Yıl: 2004/ Cilt: 6 Sayı: 2 Sıra: 8 / No: 226 /     DOI:

Bilgi Teknolojilerini Anlamak
Başak TEMEN

Teknolojinin şekillendirdiği hayatlarımız var ve çoğumuz da böyle bir toplumun parçasıyız. İşlerimize gidip masamıza oturduğumuzda, ilk iş olarak bilgisayarımızı açıyor veya ödev yapmak için artık ansiklopedi karıştırmak yerine internette araştırma yapiyoruz. Taş çağı, demir çağı, sanayi çağı derken, kendimizi -hoşumuza gitse de gitmese de- ''teknoloji çağı'' içerisinde bulduk.
Hayatlarımızın teknoloji tarafından biçimlenmesine akademisyenler , ''teknolojik kararlılık'' adını veriyorlar. ''Teknolojik kararlılık''' a göre, teknoloji her şeyin önünde gelen; dinamik , bağımsız ve toplumun dışındaki bir faktördür. Ve, teknolojik değişimler toplumsal değişimlere neden olur.
Peki bu değişimler nelerdir; ve hep olumlu yönde midir ?

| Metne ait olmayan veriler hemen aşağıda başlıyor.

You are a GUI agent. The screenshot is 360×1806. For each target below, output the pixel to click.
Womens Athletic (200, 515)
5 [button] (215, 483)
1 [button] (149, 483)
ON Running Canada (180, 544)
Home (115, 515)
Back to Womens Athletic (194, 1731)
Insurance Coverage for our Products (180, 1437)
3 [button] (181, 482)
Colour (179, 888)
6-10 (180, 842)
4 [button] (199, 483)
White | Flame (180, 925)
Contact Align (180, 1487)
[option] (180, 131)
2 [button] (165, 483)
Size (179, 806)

Daniel Bell, 1973 yılında ''The Coming of Post Industrial Society'' adli kitabında ekonominin gelişimini 3 basamakta özetlemişti. (Bell,1973)
Endüstri öncesi (tarıma dayalı), endüstriyel (üretime dayalı) ve endüstri sonrası (hizmet sektörüne dayalı). Bell, aslında endüstri sonrası derken bilgi toplumunu da belki farkında olmadan tanımlamaktaydı, çünkü Bell'in hizmet sektörü tanımı aşağıdakilerden oluşmaktaydı :

• İnsanların yaptıkları islerin değişimi
•İstihdam türlerindeki değişim (mavi yakalı çalışanların sayısındaki azalış ve beyaz yakalı çalışanların artışı)
•Yeni ve stratejik kaynakların kimin elinde olduğu (girişimcilerin bilgiye verdikleri önem )

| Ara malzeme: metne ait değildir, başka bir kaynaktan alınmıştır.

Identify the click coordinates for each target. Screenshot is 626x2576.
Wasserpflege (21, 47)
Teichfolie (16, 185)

Bell, 1980 yılında yazdığı kitabi ''Bilgi Toplumu''' nda , bilginin firmalar için çalışanlar kadar değerli bir kaynak olduğunu belirtmiştir.Bu kaynağın alınıp satılabildiğini ama bilginin ve bilgiye dayanan islerin giderek merkezileştiğini vurgulamıştı. Yine 1980li yıllarda Andre Gorz, bilginin değerini ve bilginin kontrolünün gerekliliğini belirtmiştir. Gorz da o zamanlarda bilgi ve teknolojiye dayalı bir toplumun sinyallerini vermiş; yüksek maaş alan çalışanlardan ancak ayni zamanda da artan issizlikten bahsetmişti.(Bell, 1980)

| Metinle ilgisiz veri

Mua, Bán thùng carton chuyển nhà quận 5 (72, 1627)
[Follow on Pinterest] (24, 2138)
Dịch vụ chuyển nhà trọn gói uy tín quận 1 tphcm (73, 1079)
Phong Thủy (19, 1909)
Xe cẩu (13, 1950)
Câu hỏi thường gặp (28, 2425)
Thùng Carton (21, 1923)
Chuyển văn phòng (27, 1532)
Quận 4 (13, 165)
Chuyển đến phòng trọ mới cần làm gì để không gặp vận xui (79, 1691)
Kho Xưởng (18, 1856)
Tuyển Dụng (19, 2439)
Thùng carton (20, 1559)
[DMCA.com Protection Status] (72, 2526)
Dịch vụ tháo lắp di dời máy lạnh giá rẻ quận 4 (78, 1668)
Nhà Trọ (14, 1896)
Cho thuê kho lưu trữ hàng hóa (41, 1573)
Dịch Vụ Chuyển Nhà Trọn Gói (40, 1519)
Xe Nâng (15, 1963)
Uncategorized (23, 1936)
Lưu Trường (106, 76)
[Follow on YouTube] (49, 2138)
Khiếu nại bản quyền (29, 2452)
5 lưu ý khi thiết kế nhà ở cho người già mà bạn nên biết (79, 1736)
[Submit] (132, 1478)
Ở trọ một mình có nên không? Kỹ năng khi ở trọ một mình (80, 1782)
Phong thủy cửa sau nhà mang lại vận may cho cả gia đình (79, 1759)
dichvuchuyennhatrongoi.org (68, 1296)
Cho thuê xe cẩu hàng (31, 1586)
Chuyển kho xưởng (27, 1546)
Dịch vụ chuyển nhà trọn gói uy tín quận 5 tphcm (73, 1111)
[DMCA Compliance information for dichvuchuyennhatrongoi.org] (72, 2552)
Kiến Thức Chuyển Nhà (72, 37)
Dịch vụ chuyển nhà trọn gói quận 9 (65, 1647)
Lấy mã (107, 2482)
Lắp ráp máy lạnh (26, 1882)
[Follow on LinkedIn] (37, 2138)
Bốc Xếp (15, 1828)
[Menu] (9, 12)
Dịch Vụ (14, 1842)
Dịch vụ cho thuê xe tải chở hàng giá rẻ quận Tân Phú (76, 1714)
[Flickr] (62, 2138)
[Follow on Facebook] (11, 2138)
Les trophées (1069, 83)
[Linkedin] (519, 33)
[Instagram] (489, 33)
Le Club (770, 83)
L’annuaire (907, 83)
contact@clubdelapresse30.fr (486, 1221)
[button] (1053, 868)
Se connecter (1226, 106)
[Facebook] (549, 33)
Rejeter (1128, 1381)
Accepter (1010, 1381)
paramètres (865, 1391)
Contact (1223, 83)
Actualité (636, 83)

Bell' in 1973' te yaptığından günümüze kadar olan çalışmalardan ve bugün yasamakta olduklarımızdan biliyor ve görüyoruz ki, teknolojik değişimin etkileri sadece ''teknik'' veya onun yarattığı ''ekonomik'' etkilerden çok çok daha fazladır.Bu değişim, kültürü ve tüm toplumu etkilemiş durumdadır. Kabul edilmiş sosyal ve ekonomik yöntemler, temel değerler ve organizasyonlar yeniden tanımlanmaktadır. Sanayi devriminden bugüne gelen klasikleşmiş tüm organizasyonel yapı ve davranışlar artık bitmiş ve bugün klasik üretim anlayışı, sabit çalışma saatleri, uzun yıllar ayni yerde çalışma, kapı kapı dolaşıp mal satma gibi terimler yerini esnek üretim, esnek istihdam, telework sistemleri, sanal şirketler ve e-ticaret gibi terimlere bırakmıştır. Teknoloji çalışan kalitesinde bile etkili olmuş, yaygın bilgisayar kullanımı ve sınırların ortadan kalkması sonucu mal ve hizmet sektörünün globalleşmesi ile global liderler ve yönetim tarzları aranmaya başlanmıştır. Yine tüm bunların devamı olarak, bilgiye kolay ulaşım ve bilginin çokluğu, stratejik bilgi edinebilen ve bu bilgiyi iyi seçip, kullanabilen kişileri on plana çıkmıştır. Şirket içi iletişimin yeni gözdesi e-posta ile, kısa sureli, taşeron ve proje bazlı islerin artışı ile değişen istihdam ve iletişim türleri gözlenmektedir. Organizasyonlar MIS, ERP, DSS gibi sistemler ile yönetilmekte, üretilen mallar ise entegre tedarik zinciri yönetimi sistemleri üzerinden ve/veya elektronik ticaret desteği ile satılmaktadır.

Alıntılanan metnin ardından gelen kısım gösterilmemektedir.